Als wäre all das nicht schon komplex genug, raten nun zwei barbadische Wirtschaftswissenschaftler der Zentralbank geringe Anteile der Finanz- und Devisenreserven auch in Bitcoins anzulegen. Das ist mal ein echter Karrieresprung für dieser Cyberwährung. Dabei erfüllen Devisenreserven einer Zentralbank ja immer gleich mehrere Funktionen. Letztlich stützen sie den Wechselkurs der eigenen Währung und sind die Finanz- Firewall der gesamten Volkswirtschaft gegen spekulative Angriffe. Genau da können Bitcoins künftige eine wichtige Rolle einnehmen. In ihrer Studie treten die Wissenschaftler den Beweis dafür an, dass Bitcoins, die Kryptowährung, die Volatilität der Devisenreserven insgesamt stärken würde.
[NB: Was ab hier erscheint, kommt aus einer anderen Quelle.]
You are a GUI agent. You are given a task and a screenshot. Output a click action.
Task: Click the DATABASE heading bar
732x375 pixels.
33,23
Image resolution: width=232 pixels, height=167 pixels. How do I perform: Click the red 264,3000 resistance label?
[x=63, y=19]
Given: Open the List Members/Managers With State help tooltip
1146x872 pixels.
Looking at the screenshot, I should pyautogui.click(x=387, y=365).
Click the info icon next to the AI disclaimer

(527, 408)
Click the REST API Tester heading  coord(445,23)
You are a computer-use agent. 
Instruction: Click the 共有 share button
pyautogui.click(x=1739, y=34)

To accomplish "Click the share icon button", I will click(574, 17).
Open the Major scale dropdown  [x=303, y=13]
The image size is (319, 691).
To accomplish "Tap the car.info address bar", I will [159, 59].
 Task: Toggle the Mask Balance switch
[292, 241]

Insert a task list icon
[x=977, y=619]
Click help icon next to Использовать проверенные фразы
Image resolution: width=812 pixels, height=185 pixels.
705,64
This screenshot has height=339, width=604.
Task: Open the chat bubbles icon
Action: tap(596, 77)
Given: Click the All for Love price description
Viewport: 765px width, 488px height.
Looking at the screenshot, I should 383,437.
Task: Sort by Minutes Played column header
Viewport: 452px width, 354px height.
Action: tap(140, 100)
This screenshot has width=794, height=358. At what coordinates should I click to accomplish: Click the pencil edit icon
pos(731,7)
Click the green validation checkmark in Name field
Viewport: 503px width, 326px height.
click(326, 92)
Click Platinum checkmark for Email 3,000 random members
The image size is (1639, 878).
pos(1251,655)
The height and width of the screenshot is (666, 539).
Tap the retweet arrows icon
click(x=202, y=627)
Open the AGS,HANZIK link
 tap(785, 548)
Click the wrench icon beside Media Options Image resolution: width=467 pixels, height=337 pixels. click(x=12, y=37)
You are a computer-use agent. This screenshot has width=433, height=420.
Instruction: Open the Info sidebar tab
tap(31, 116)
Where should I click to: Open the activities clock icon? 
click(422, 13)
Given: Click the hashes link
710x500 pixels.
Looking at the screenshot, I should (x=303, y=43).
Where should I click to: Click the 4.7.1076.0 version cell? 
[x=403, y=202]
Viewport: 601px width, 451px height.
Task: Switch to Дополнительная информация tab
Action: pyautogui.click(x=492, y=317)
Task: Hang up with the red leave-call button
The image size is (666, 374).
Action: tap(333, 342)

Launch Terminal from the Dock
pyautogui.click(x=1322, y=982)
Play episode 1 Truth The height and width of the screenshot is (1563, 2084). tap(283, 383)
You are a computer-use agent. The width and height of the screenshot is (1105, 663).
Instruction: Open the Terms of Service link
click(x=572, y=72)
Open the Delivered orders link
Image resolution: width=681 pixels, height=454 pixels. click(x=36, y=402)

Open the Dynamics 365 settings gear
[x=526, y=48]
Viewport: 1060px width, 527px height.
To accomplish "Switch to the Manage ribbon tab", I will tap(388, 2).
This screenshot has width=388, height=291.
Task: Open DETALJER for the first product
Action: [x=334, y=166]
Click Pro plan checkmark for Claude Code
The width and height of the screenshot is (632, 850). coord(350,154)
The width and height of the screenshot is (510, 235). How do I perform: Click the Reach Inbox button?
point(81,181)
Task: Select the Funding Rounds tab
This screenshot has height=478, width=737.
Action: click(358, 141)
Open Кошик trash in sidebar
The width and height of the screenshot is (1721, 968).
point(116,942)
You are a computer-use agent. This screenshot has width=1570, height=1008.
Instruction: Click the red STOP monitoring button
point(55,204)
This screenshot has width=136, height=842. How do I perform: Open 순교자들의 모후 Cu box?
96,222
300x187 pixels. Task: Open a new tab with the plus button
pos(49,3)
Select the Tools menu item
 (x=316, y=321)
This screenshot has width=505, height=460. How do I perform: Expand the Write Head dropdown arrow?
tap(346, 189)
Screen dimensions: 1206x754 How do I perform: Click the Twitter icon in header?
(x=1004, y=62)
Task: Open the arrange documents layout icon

Nun erhebt sich dabei die drängende Frage, ob es sich auch für kleine Volkswirtschaften lohnt, ein paar Bitcoins zur Reserve zu legen. Mit kompetenten Zahlenspielen stellen sie wirtschafts- mathematische Szenarien in der „was wäre wenn“ Situation auf, die diesen Beweis nachhaltig antreten.
Zu guter Letzt treten die Autoren dafür ein, dass die Zentralbank, solche geringfügigen Anteile in Bitcoins wenigstens überlegen sollten. Die Bitcoins bekämen den Status einer Reservewährung.